2024/10/01 by Gianni Lidolt, Elisa-Maria Berger, Eva‐Lotta Brakemeier +29 · 1 voice
Health Professions · Psychology · #Psychiatric care and mental health services #Psychology, Coaching, and Therapy #Workplace Health and Well-being
paper · doi:10.1026/1616-3443/a000779
openalex publication_date 2024/10/01 · openalex created_date 2025/10/10 · openalex updated_date 2026/07/22
Zusammenfassung: Theoretischer Hintergrund: Psychische Störungen sind mit langen Krankheitsausfällen und hohen betrieblichen und gesellschaftlichen Kosten verbunden. Psychotherapeutische Behandlungen können die Arbeitsfähigkeit verbessern und zu einer Reduktion von Arbeitsunfähigkeitstagen führen. Methode: Im Rahmen des KODAP-Projektes (Koordination der Datenerhebung und -auswertung an Forschungs-, Lehr- und Ausbildungsambulanzen für psychologische Psychotherapie) wurden Daten von Patientinnen mit psychischen Störungen ( N = 2823) erhoben und der prädiktive Wert von Patientinnen- und Behandlungsmerkmalen auf den Arbeitsfähigkeitsstatus (arbeitsfähig vs. arbeitsunfähig) nach ambulanter Psychotherapie untersucht.
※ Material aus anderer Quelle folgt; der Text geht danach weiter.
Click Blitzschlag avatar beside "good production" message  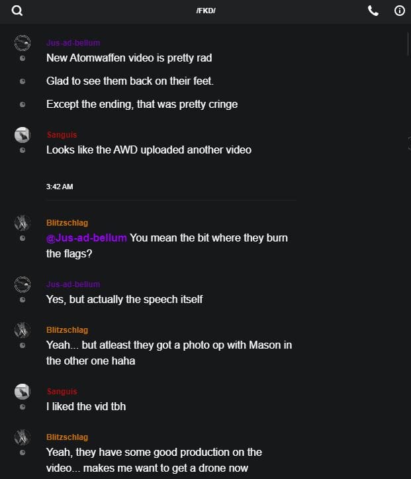click(x=23, y=437)
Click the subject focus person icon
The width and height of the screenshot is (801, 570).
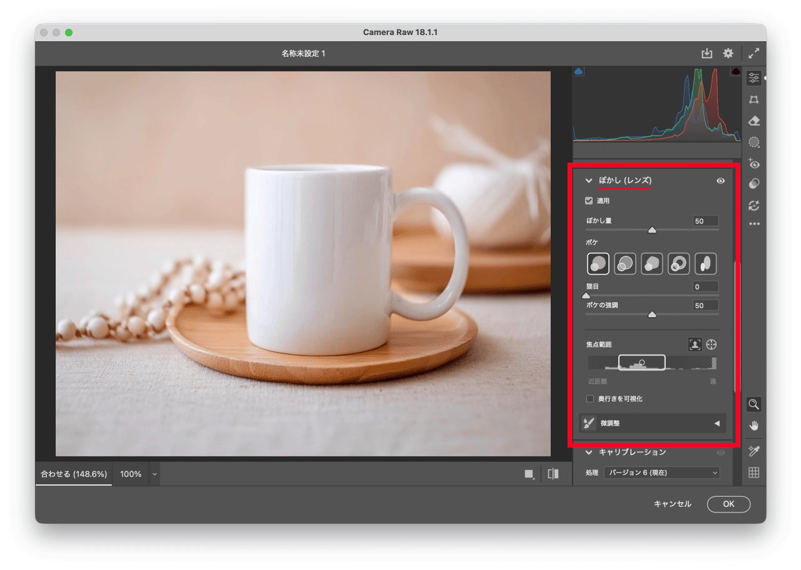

Ergebnisse: Mehr als die Hälfte der zu Therapiebeginn arbeitsunfähigen Patientinnen waren zum Therapieende weiterhin arbeitsunfähig. Das Vorliegen von Arbeitsfähigkeit zum Therapiebeginn, keine Vorbehandlungen und ein höherer Bildungsgrad erhöhten die Wahrscheinlichkeit am Ende der Psychotherapie arbeitsfähig zu sein. Die Reduktion der selbstberichteten Depressivität unterscheidet sich in Abhängigkeit von der Veränderung des Arbeitsfähigkeitsstatus. Schlussfolgerung: Die Aufrechterhaltung und Wiederherstellung der Arbeitsfähigkeit sollte stärker in die Psychotherapieforschung einbezogen werden.